### WORK ORDER
All entries must be set down once more, precisely as given.

### SOURCE INFORMATION

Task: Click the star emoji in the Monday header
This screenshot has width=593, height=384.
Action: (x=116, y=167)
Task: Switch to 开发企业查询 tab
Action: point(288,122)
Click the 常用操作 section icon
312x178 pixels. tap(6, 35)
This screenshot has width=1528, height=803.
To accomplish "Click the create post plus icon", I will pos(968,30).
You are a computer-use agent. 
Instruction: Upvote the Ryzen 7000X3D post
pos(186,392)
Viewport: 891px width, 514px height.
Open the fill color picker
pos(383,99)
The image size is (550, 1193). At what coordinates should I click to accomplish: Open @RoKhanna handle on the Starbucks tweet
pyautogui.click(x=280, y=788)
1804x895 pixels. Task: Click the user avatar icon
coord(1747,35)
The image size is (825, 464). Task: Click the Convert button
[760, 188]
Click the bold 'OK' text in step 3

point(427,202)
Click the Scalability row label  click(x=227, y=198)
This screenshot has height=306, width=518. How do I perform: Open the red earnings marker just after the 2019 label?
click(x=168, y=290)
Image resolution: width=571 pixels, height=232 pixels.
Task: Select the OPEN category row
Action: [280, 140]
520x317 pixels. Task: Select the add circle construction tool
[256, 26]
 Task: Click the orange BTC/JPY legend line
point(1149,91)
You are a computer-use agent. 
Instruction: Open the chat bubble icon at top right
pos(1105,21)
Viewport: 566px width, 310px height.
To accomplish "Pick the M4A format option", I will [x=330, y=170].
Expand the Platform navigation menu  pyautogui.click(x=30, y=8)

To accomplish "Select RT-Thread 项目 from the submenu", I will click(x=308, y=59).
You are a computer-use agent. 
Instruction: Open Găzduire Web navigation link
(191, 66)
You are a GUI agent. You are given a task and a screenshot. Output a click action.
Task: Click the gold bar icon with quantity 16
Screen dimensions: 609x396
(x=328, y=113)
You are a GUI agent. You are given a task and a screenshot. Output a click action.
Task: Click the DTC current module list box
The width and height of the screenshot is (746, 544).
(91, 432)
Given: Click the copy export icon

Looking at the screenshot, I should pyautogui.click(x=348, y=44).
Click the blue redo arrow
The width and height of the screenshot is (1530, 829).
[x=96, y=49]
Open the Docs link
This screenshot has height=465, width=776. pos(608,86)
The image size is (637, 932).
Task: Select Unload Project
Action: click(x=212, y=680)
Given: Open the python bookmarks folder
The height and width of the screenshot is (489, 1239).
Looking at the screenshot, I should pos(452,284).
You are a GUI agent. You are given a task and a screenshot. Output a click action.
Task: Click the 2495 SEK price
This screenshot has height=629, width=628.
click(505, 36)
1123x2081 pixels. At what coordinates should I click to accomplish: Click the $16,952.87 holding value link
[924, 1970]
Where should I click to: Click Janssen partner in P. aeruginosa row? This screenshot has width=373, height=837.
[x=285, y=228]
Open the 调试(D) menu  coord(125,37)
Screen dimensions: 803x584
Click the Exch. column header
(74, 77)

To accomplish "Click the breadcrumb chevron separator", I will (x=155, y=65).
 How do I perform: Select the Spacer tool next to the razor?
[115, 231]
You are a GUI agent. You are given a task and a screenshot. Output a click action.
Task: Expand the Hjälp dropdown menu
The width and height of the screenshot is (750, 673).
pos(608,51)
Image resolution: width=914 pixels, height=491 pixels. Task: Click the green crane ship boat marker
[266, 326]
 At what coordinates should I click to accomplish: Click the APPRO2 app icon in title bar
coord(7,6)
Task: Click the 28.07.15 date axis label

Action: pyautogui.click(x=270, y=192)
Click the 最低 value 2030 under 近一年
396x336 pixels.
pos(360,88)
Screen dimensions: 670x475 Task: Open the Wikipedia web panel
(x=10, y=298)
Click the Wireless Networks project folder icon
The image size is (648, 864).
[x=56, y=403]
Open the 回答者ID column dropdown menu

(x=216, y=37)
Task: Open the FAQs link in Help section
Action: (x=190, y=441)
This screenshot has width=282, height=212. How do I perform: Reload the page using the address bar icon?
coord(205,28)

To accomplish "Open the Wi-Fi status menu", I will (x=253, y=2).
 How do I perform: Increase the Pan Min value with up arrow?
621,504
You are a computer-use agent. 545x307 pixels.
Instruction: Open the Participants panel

### RESPONSE AREA
Task: Click the star emoji in the Monday header
This screenshot has width=593, height=384.
Action: (x=116, y=167)
Task: Switch to 开发企业查询 tab
Action: point(288,122)
Click the 常用操作 section icon
312x178 pixels. tap(6, 35)
This screenshot has width=1528, height=803.
To accomplish "Click the create post plus icon", I will pos(968,30).
You are a computer-use agent. 
Instruction: Upvote the Ryzen 7000X3D post
pos(186,392)
Viewport: 891px width, 514px height.
Open the fill color picker
pos(383,99)
The image size is (550, 1193). At what coordinates should I click to accomplish: Open @RoKhanna handle on the Starbucks tweet
pyautogui.click(x=280, y=788)
1804x895 pixels. Task: Click the user avatar icon
coord(1747,35)
The image size is (825, 464). Task: Click the Convert button
[760, 188]
Click the bold 'OK' text in step 3

point(427,202)
Click the Scalability row label  click(x=227, y=198)
This screenshot has height=306, width=518. How do I perform: Open the red earnings marker just after the 2019 label?
click(x=168, y=290)
Image resolution: width=571 pixels, height=232 pixels.
Task: Select the OPEN category row
Action: [280, 140]
520x317 pixels. Task: Select the add circle construction tool
[256, 26]
 Task: Click the orange BTC/JPY legend line
point(1149,91)
You are a computer-use agent. 
Instruction: Open the chat bubble icon at top right
pos(1105,21)
Viewport: 566px width, 310px height.
To accomplish "Pick the M4A format option", I will [x=330, y=170].
Expand the Platform navigation menu  pyautogui.click(x=30, y=8)

To accomplish "Select RT-Thread 项目 from the submenu", I will click(x=308, y=59).
You are a computer-use agent. 
Instruction: Open Găzduire Web navigation link
(191, 66)
You are a GUI agent. You are given a task and a screenshot. Output a click action.
Task: Click the gold bar icon with quantity 16
Screen dimensions: 609x396
(x=328, y=113)
You are a GUI agent. You are given a task and a screenshot. Output a click action.
Task: Click the DTC current module list box
The width and height of the screenshot is (746, 544).
(91, 432)
Given: Click the copy export icon

Looking at the screenshot, I should pyautogui.click(x=348, y=44).
Click the blue redo arrow
The width and height of the screenshot is (1530, 829).
[x=96, y=49]
Open the Docs link
This screenshot has height=465, width=776. pos(608,86)
The image size is (637, 932).
Task: Select Unload Project
Action: click(x=212, y=680)
Given: Open the python bookmarks folder
The height and width of the screenshot is (489, 1239).
Looking at the screenshot, I should pos(452,284).
You are a GUI agent. You are given a task and a screenshot. Output a click action.
Task: Click the 2495 SEK price
This screenshot has height=629, width=628.
click(505, 36)
1123x2081 pixels. At what coordinates should I click to accomplish: Click the $16,952.87 holding value link
[924, 1970]
Where should I click to: Click Janssen partner in P. aeruginosa row? This screenshot has width=373, height=837.
[x=285, y=228]
Open the 调试(D) menu  coord(125,37)
Screen dimensions: 803x584
Click the Exch. column header
(74, 77)

To accomplish "Click the breadcrumb chevron separator", I will (x=155, y=65).
 How do I perform: Select the Spacer tool next to the razor?
[115, 231]
You are a GUI agent. You are given a task and a screenshot. Output a click action.
Task: Expand the Hjälp dropdown menu
The width and height of the screenshot is (750, 673).
pos(608,51)
Image resolution: width=914 pixels, height=491 pixels. Task: Click the green crane ship boat marker
[266, 326]
 At what coordinates should I click to accomplish: Click the APPRO2 app icon in title bar
coord(7,6)
Task: Click the 28.07.15 date axis label

Action: pyautogui.click(x=270, y=192)
Click the 最低 value 2030 under 近一年
396x336 pixels.
pos(360,88)
Screen dimensions: 670x475 Task: Open the Wikipedia web panel
(x=10, y=298)
Click the Wireless Networks project folder icon
The image size is (648, 864).
[x=56, y=403]
Open the 回答者ID column dropdown menu

(x=216, y=37)
Task: Open the FAQs link in Help section
Action: (x=190, y=441)
This screenshot has width=282, height=212. How do I perform: Reload the page using the address bar icon?
coord(205,28)

To accomplish "Open the Wi-Fi status menu", I will (x=253, y=2).
 How do I perform: Increase the Pan Min value with up arrow?
621,504
You are a computer-use agent. 545x307 pixels.
Instruction: Open the Participants panel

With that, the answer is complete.